:: Material provided ::
----

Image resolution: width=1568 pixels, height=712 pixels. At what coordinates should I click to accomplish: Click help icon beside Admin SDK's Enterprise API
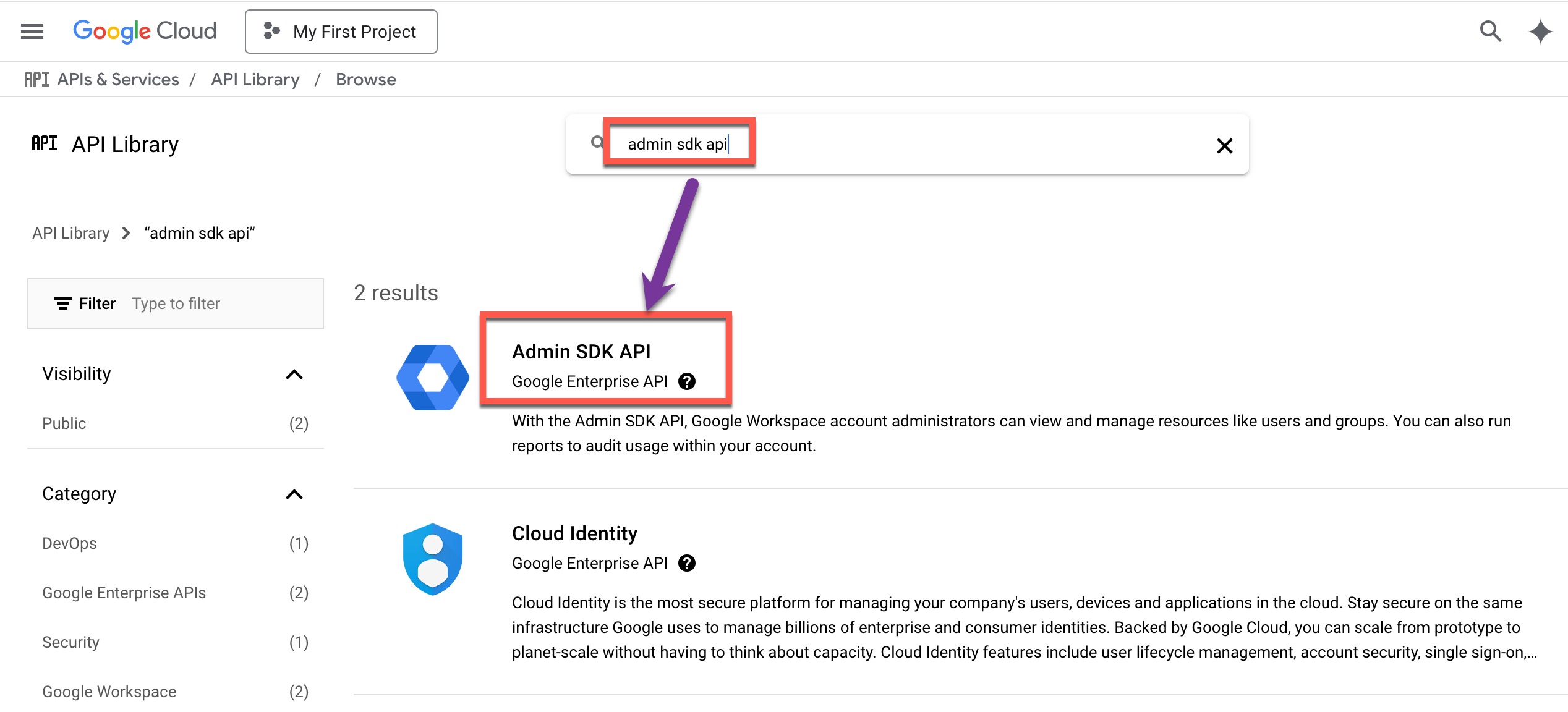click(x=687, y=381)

----

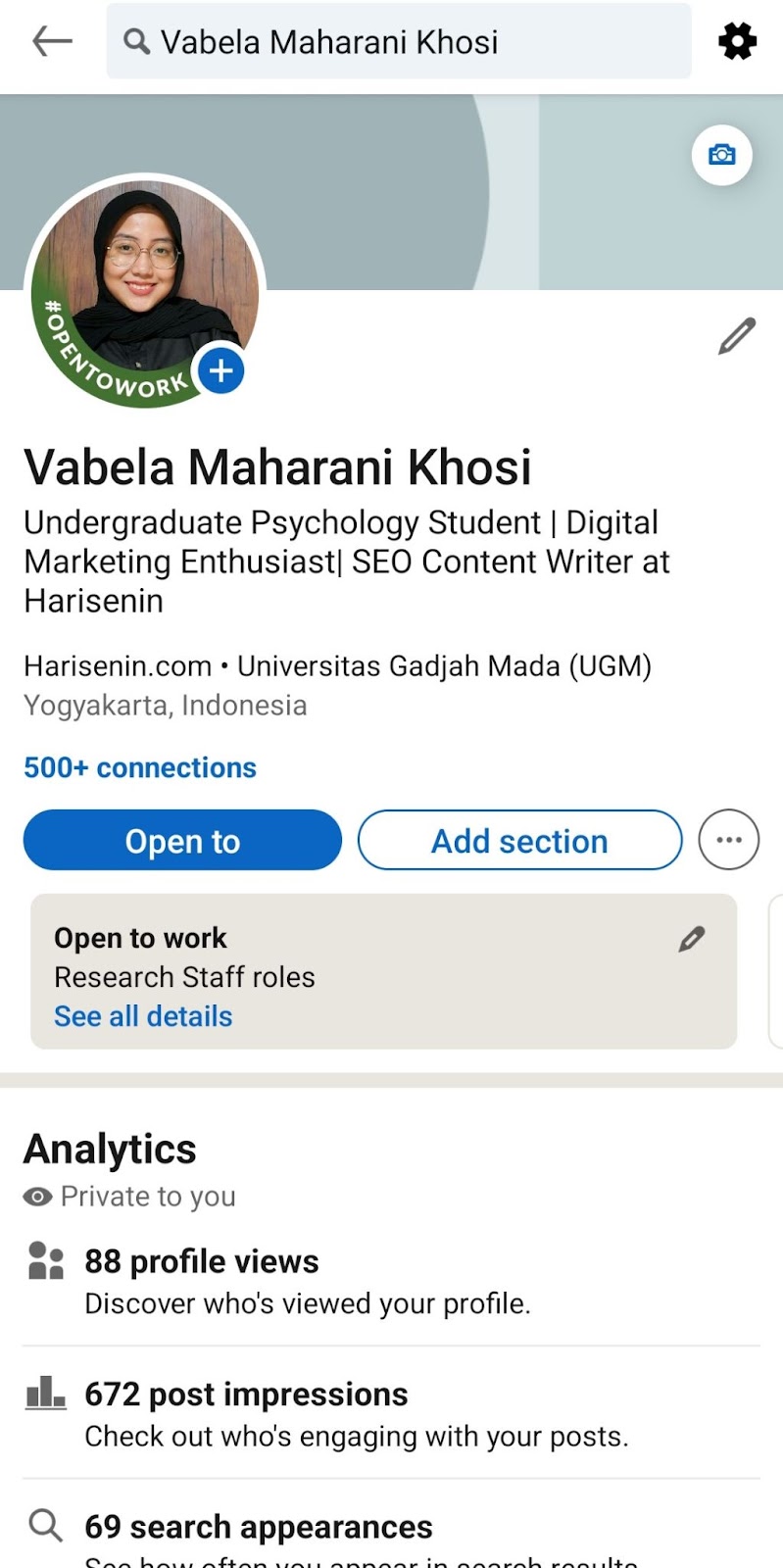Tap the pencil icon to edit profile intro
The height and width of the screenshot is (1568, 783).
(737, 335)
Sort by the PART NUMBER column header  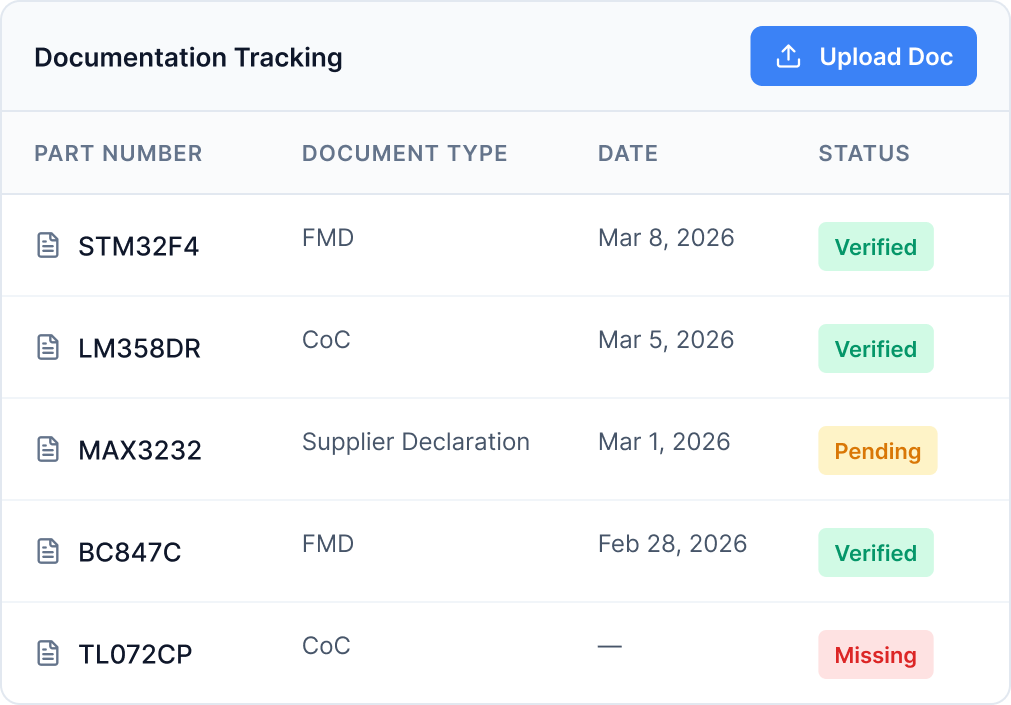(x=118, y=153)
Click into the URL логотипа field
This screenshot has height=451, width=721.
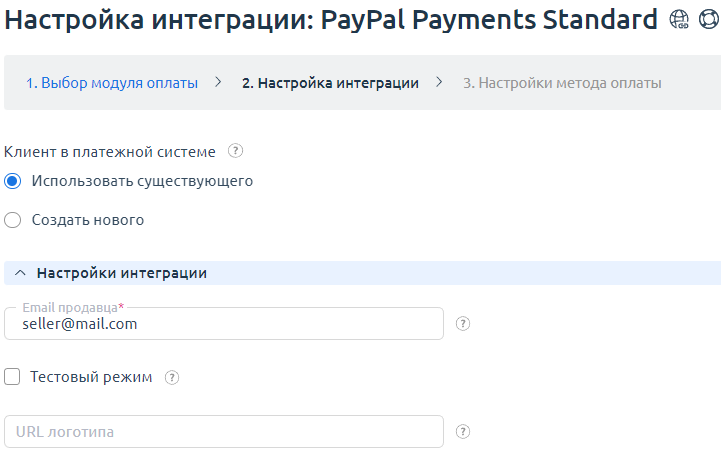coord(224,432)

----

:: Exercise details ::
Edit the stretch from the line that contains "Image resolution: width=1568" through the line that contains "click(x=687, y=381)" so that "help icon" becomes "info icon", with nothing else changed, and give only those lines. Leave the pictures out.

:: Answer to the exercise ::
Image resolution: width=1568 pixels, height=712 pixels. At what coordinates should I click to accomplish: Click info icon beside Admin SDK's Enterprise API
click(x=687, y=381)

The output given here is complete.